**What to produce:**
Please pick out each line in the items below that contains the word "Click" and copy it. Matching is case-sensitive.

**Entries shown:**
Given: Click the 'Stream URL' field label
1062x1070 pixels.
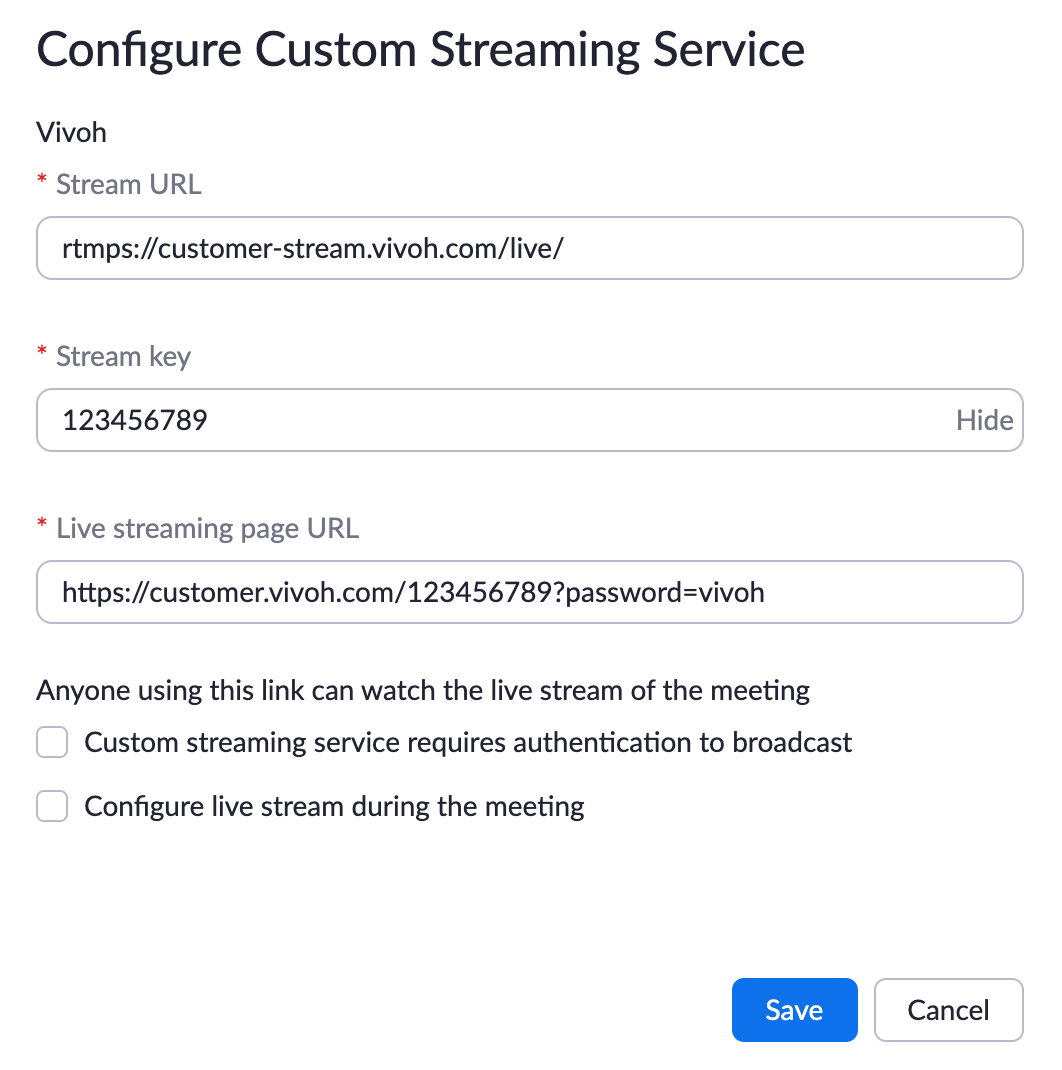Looking at the screenshot, I should [x=129, y=184].
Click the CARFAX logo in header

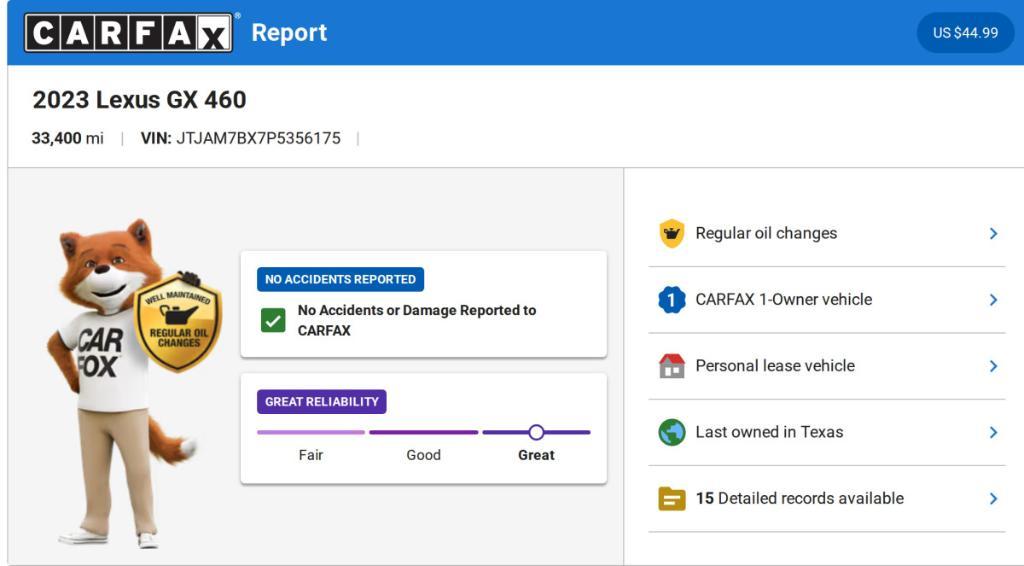coord(131,33)
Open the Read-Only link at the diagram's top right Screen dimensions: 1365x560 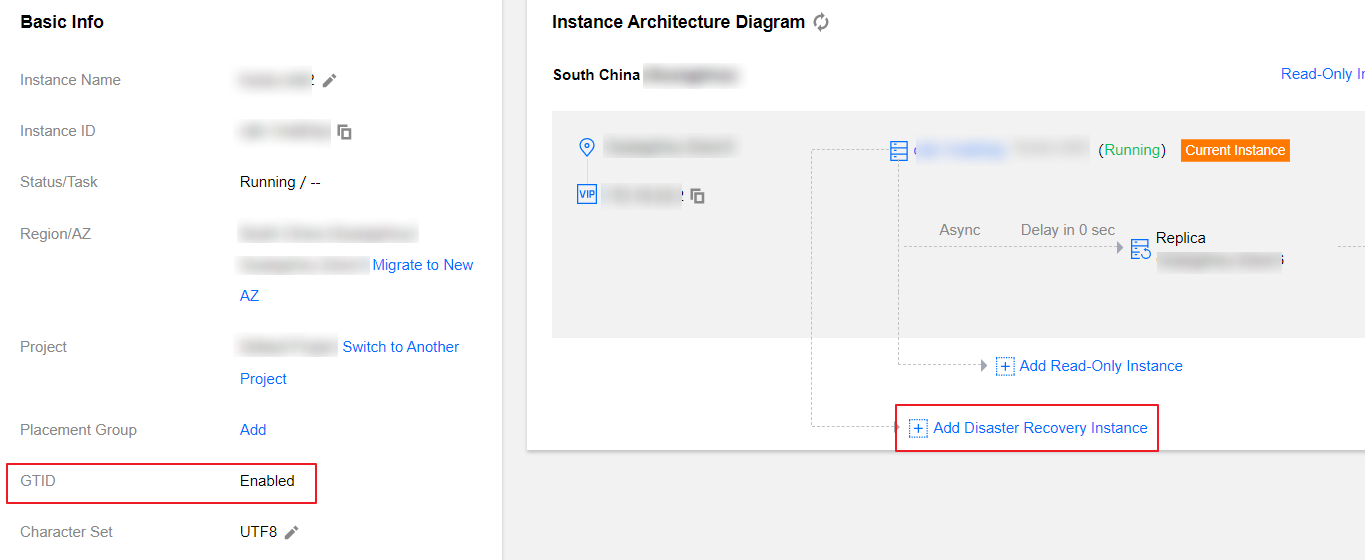(1322, 74)
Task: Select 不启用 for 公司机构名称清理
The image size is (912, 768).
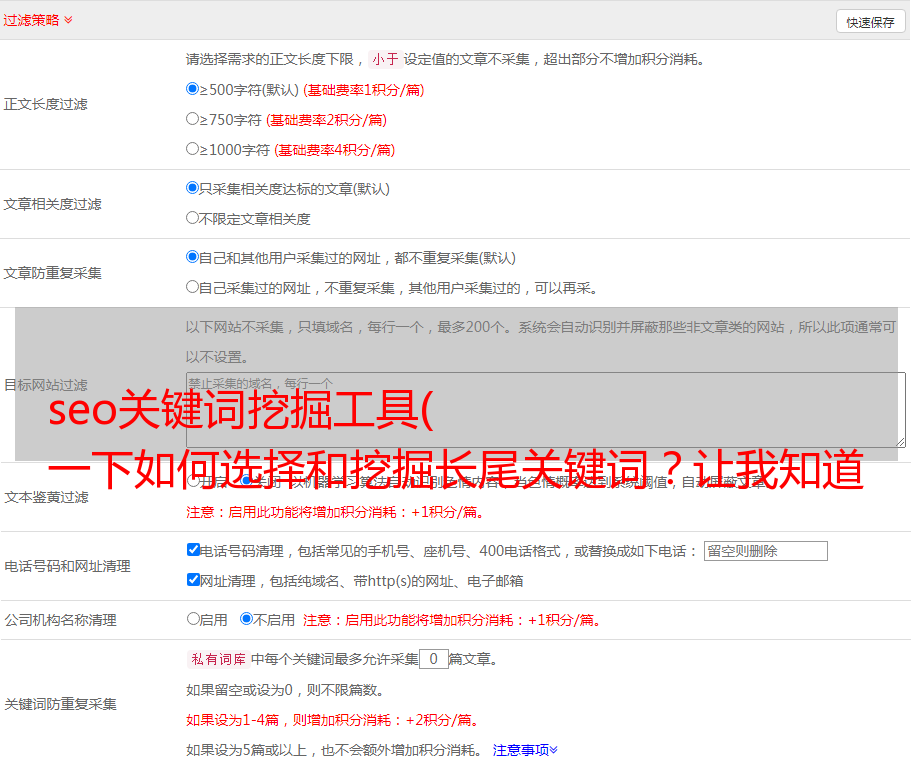Action: point(246,619)
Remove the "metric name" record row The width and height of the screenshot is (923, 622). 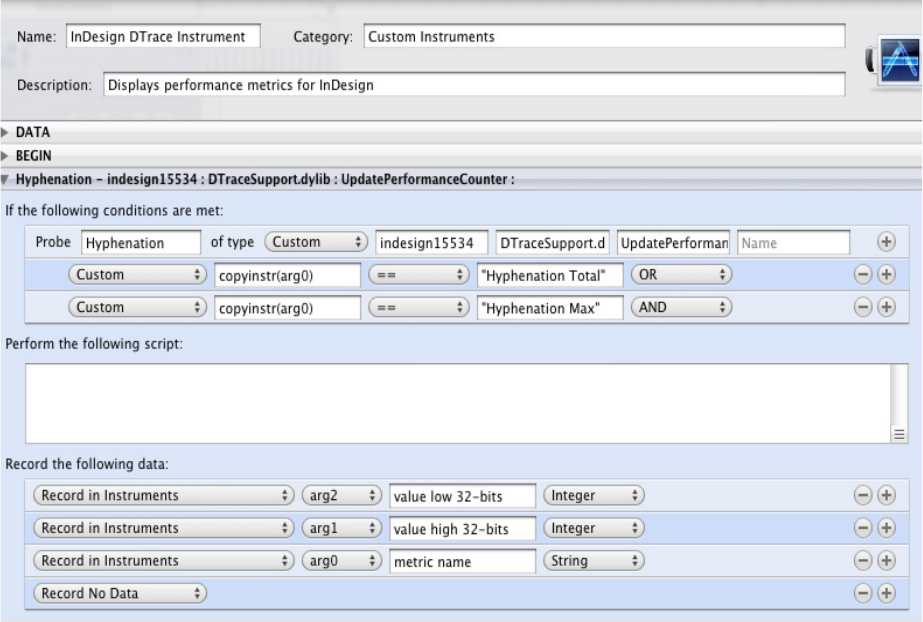tap(864, 560)
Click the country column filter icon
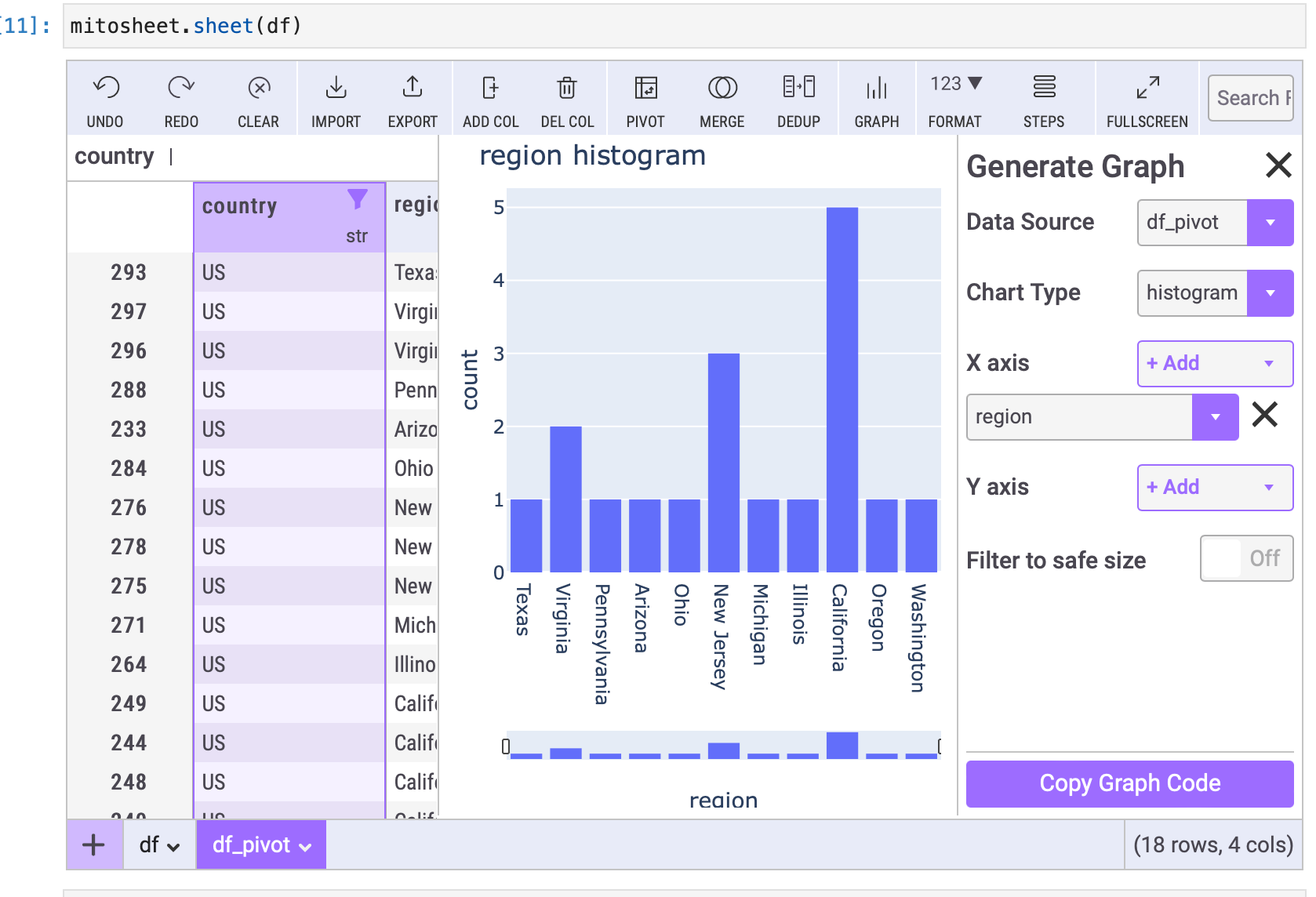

**Output for this task:**
Given: Click the 'Stream URL' field label
Click the CARFAX logo in header
Click the country column filter icon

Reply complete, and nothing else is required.